Task to carry out
Starting at the line containing "Screen dimensions: 1085x696" and ending at the line containing "Screen dimensions: 1367x812", transcribe the listing below exactly. Keep both end lines, skip the pictures, and copy nothing else.

____

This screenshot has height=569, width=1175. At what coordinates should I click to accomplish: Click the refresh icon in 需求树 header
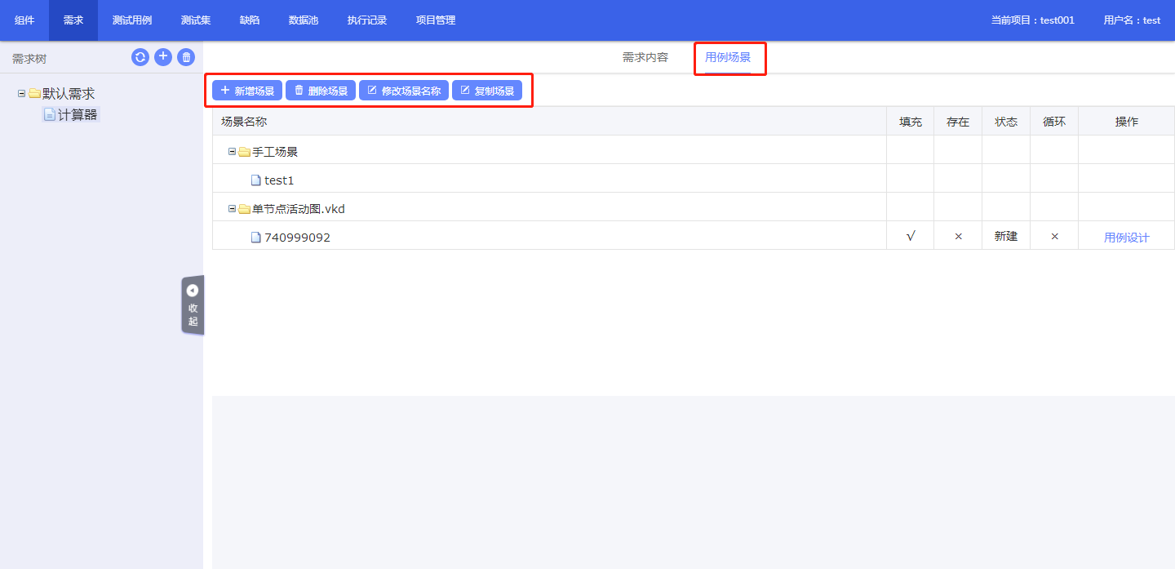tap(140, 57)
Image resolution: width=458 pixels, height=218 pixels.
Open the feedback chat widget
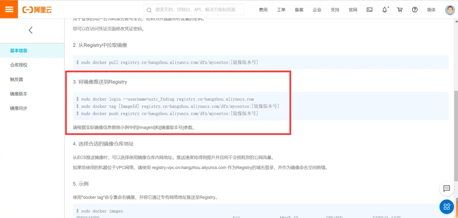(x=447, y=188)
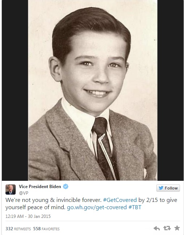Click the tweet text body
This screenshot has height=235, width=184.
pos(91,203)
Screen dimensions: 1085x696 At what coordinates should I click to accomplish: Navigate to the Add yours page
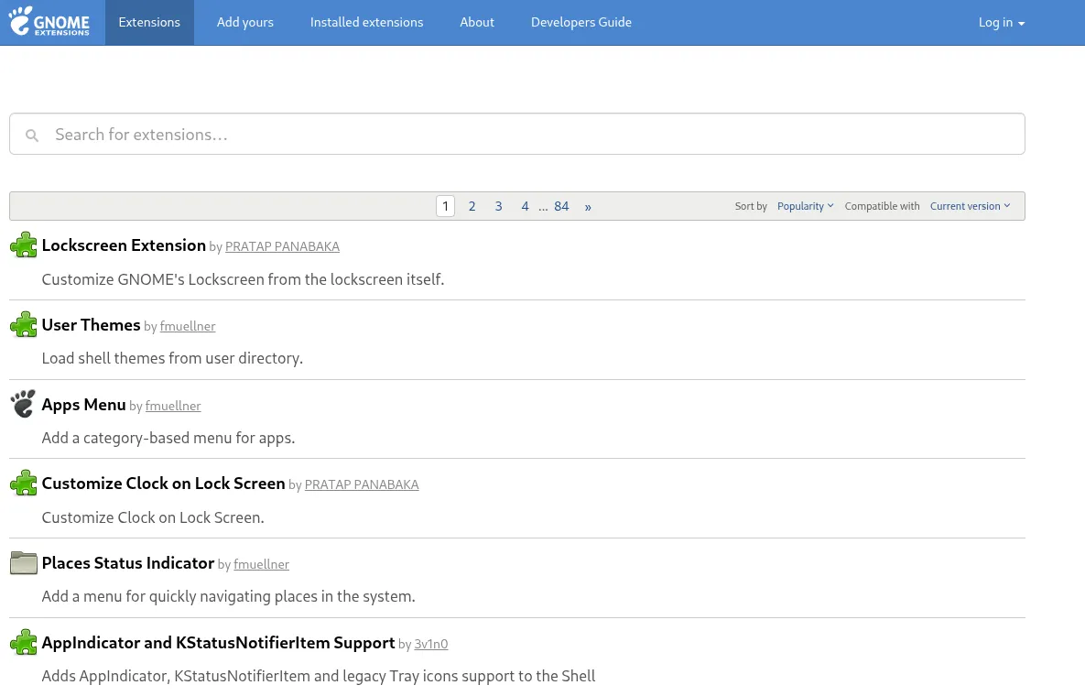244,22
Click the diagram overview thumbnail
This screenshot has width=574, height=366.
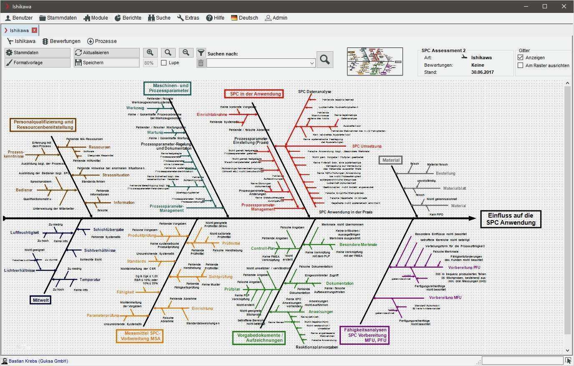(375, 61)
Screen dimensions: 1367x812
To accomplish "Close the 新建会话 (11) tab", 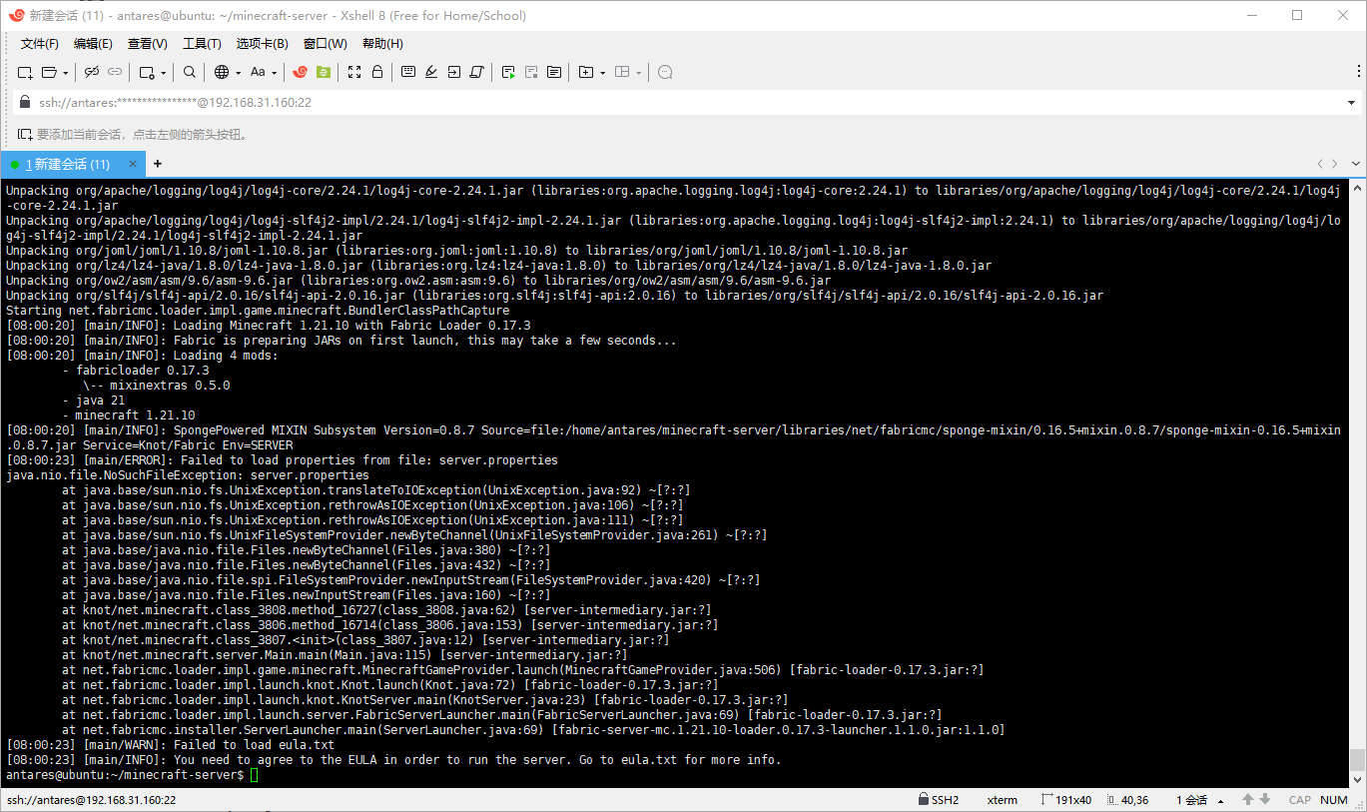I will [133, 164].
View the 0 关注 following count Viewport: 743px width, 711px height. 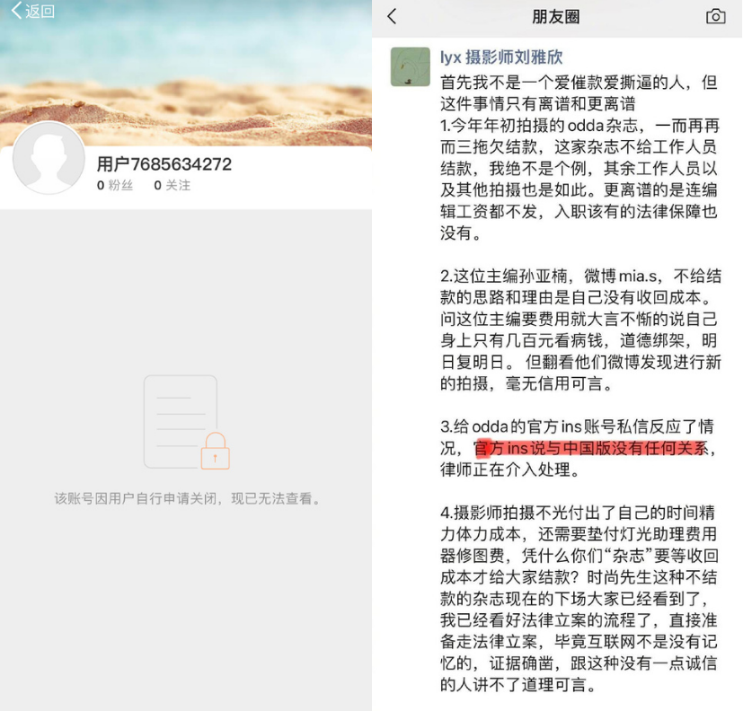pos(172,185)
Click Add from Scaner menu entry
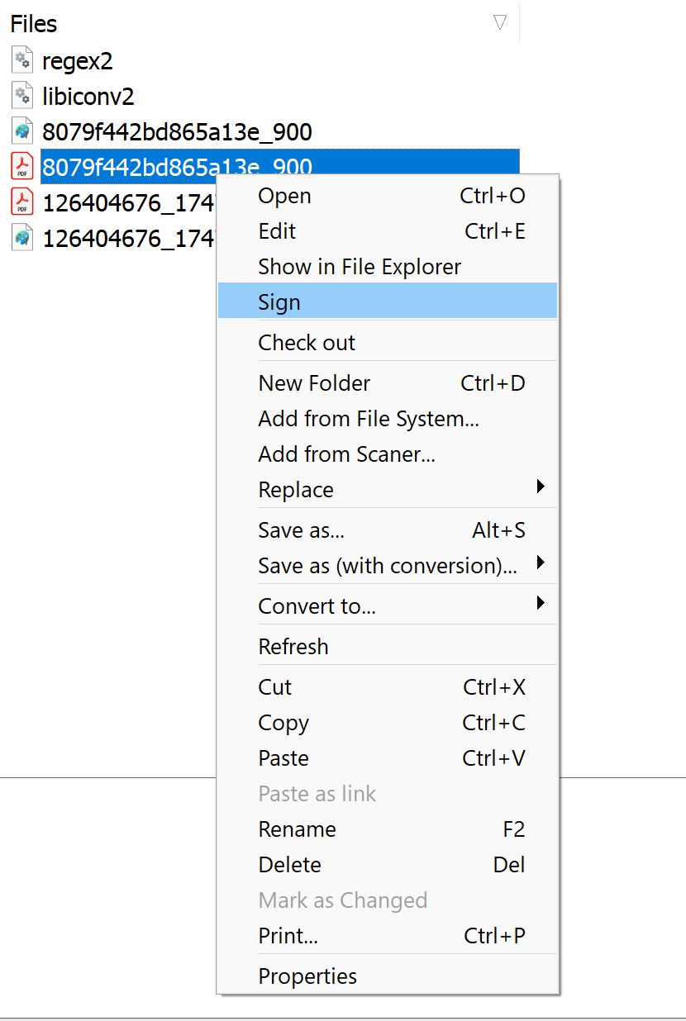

____

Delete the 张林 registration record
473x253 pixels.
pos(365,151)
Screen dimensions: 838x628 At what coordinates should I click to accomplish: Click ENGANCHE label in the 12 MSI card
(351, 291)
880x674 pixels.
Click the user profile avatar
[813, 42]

____

Result for this exercise
Screen dimensions: 1085x696 At what coordinates should I click to accomplish: Navigate to the Add yours page
244,22
Click the diagram overview thumbnail
This screenshot has width=574, height=366.
(375, 61)
Screen dimensions: 1367x812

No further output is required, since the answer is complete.